**Required action:**
From the line containing "1182x725 pixels. Task: Copy" down to the final line of the entries below, quote every line verbatim. Exclude pictures.

Saved entries
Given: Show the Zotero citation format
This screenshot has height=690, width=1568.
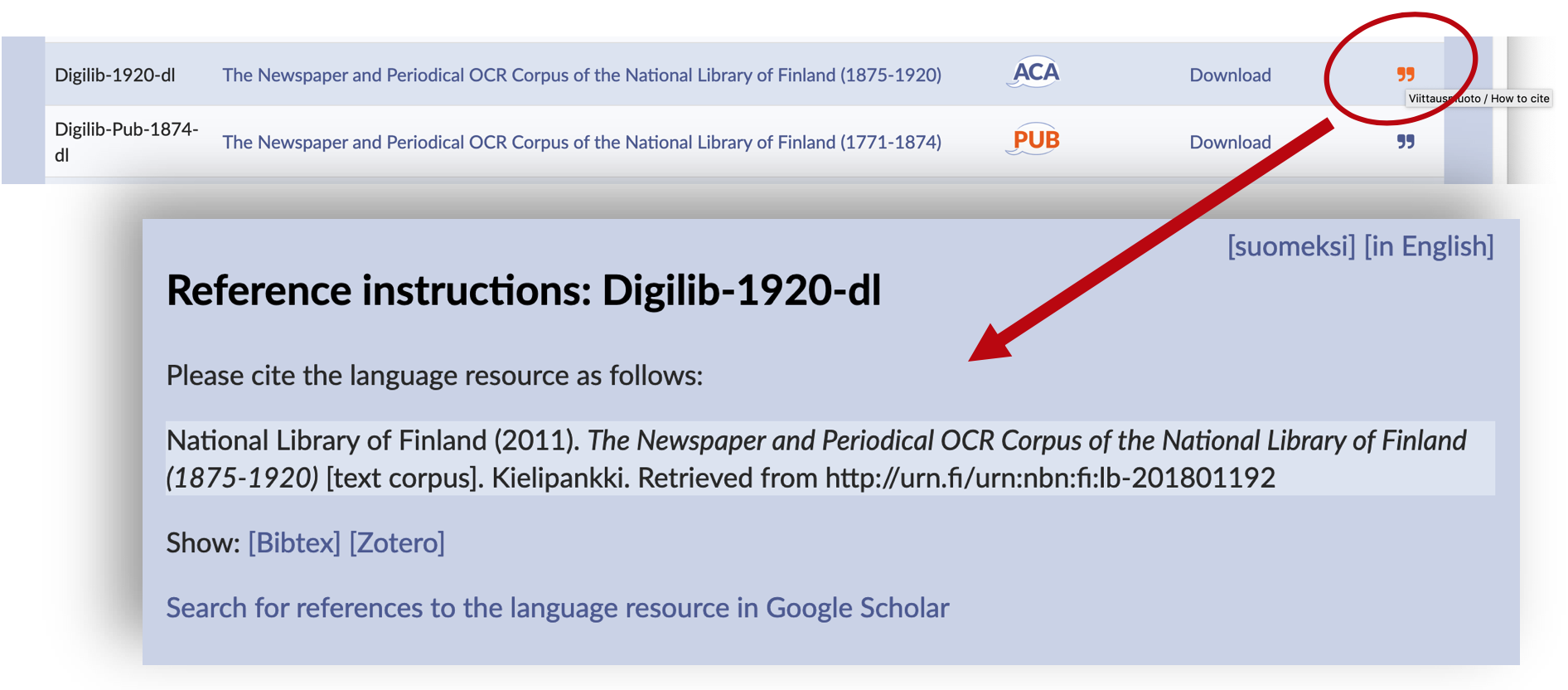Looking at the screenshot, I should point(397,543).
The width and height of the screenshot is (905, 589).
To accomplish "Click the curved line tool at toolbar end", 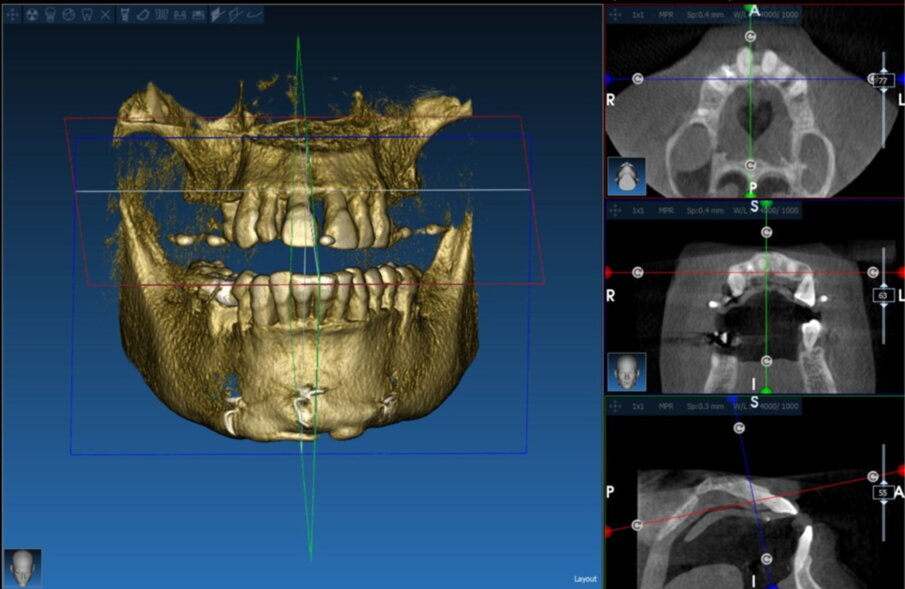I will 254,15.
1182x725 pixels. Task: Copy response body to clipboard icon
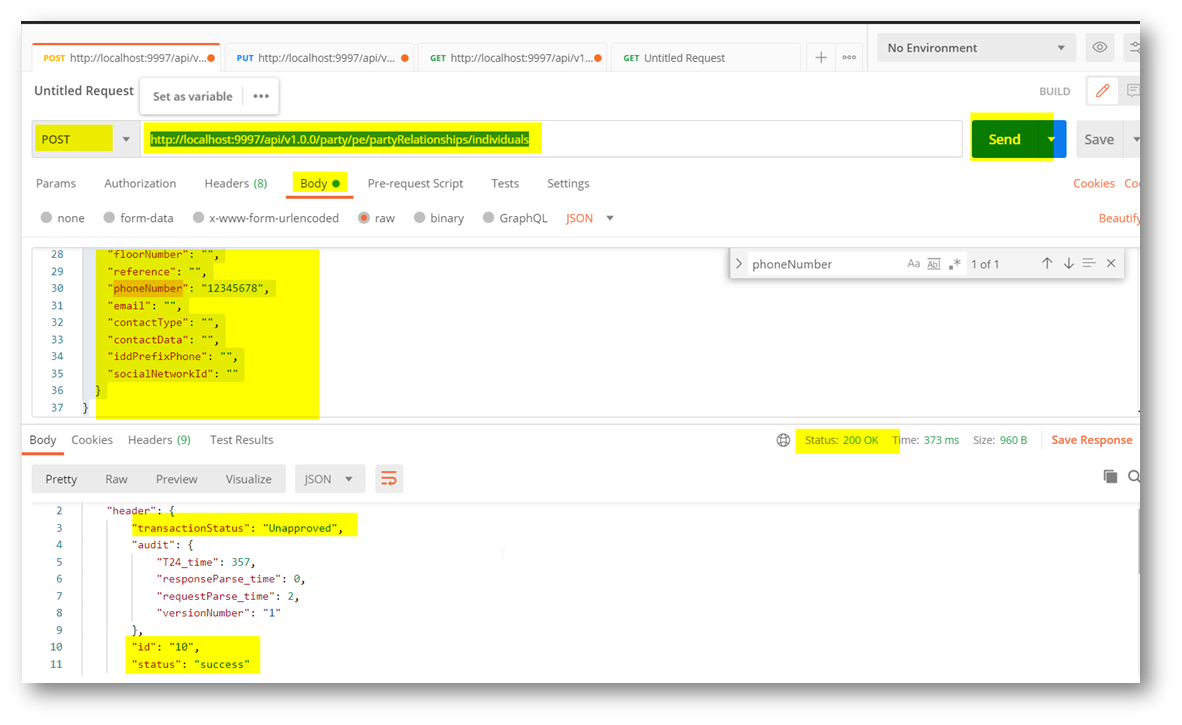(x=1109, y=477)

**Answer section:**
1182x725 pixels. Task: Copy response body to clipboard icon
(x=1109, y=477)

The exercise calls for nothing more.